Management’s Response:

·         Over the past several years, the MCC has taken steps to considerably reduce the number of staff having multiple group-level attributes.

·         The System Auditor attribute was removed from the Security Specialist’s UserID after completion of the assigned tasks.

·         The unique nature of the work periodically necessitates deviating from the LEM.  Whenever this occurs, the MCC Security and Disclosure Branch will prepare and submit a deviation request from the RACF LEM standard.  The deviation request will include a justification for the deviation, including the steps to be taken to mitigate risks. 

·         The MCC Security and Disclosure Branch will schedule and monitor regular reviews of UserIDs that are ***(b)(2), (b)(7)(E)*** in order to delete them from the system.  The reviews will support proper system maintenance and assist in ensuring the system complies with the LEM.  

·         ***(b)(2), (b)(7)(E)*** performance problem arises as the result of this capability being activated, the MCC Security and Disclosure Branch will prepare and submit a deviation request from the RACF LEM standard.

·         The Director, MCC, reviewed applicable system definitions and determined that all data are now current.

4.      ***(b)(2), (b)(7)(E)***

Management’s Response:  The MCC Security and Disclosure Branch will prepare and submit a deviation request from the RACF LEM standard.  The request will include a justification for the deviation, including the steps to be taken to mitigate risks.

5.      ***(b)(2), (b)(7)(E)*** in compliance with the IRS’ RACF LEM.

Management’s Response:  An onsite review of the MCC and the Masterfile system was performed by the SEO during the week of April 23 through April 27, 2001.  In addition, SEO analysts are gaining remote access to the Masterfile to conduct periodic, unannounced online reviews of the Masterfile system to ensure that its access controls are in compliance with the RACF LEM and other requirements.  These reviews will be separate from the onsite reviews ***(b)(2), (b)(7)(E)*** in compliance with the RACF LEM.

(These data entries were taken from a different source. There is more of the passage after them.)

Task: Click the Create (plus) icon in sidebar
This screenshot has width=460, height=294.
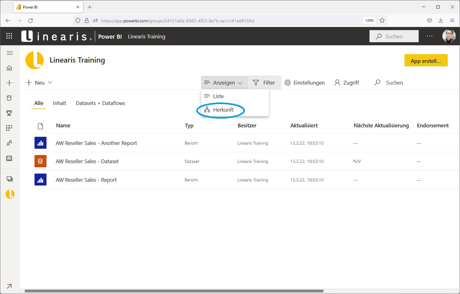Action: pyautogui.click(x=9, y=83)
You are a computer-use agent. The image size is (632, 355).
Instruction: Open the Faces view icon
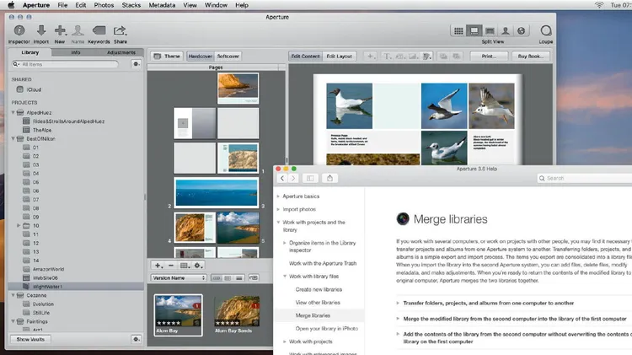(506, 30)
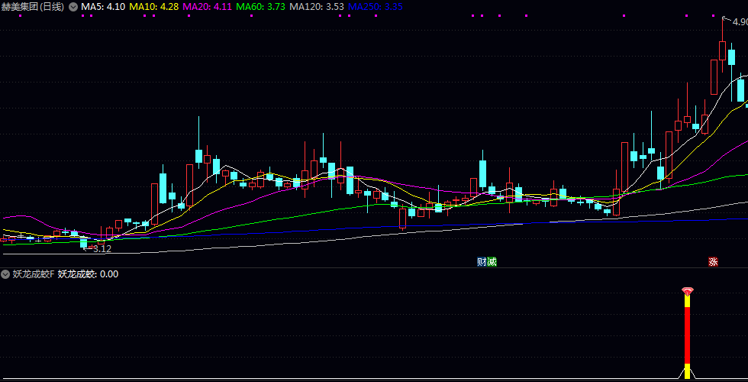Click the top candlestick below the 4.90 peak

click(722, 50)
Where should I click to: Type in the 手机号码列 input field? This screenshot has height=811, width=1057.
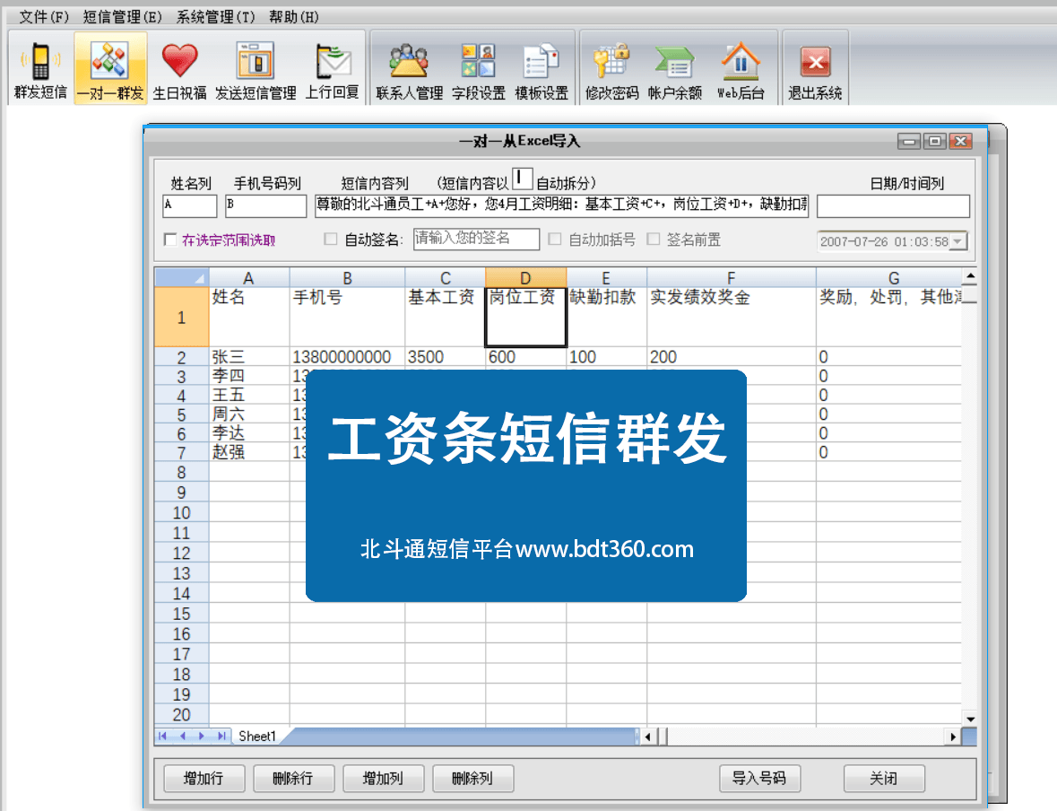pos(266,205)
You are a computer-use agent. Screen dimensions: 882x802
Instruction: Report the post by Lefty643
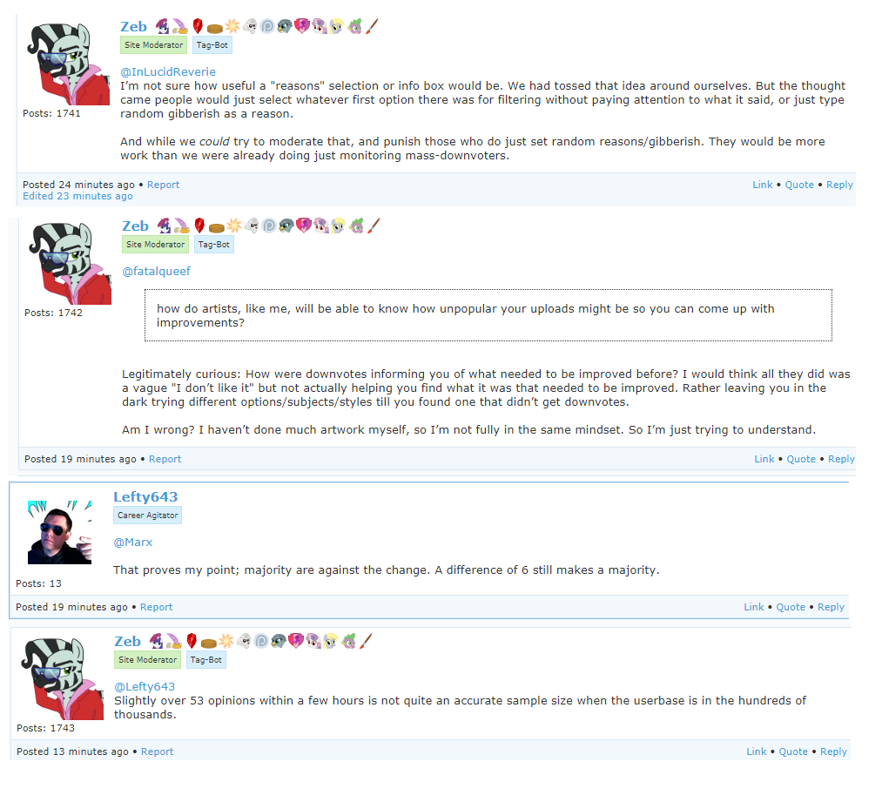(156, 607)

System Software Controls Are Generally Adequate; However, Several Key System Libraries Need to Be More Proactively Managed 

System software is a set of programs designed to operate and control the processing activities of computer equipment.  Programs on OS/390 operating systems are organized into libraries, through which access to the programs is controlled.  Controls over access to and modification of system software are essential in providing reasonable assurance that operating system-based security controls are not compromised and that the system will not be impaired.  Inadequate controls in this area could lead to unauthorized access and circumvention of security controls to read, modify, or delete critical or sensitive information and programs.

In our assessment of the controls over the system software configuration on the Masterfile system, we found the settings for the high-risk components,[6] including system exits, supervisor calls, and input/output appendages, are generally appropriate.  In addition, we identified 49 users with privileged access, including UPDATE or ALTER access, to Authorized Program Facility (APF) libraries.  We determined that, based on their job responsibilities, this access is appropriate.  However, our review identified two weaknesses with the APF libraries that, in the absence of compensating controls, would present a significant security risk to the system.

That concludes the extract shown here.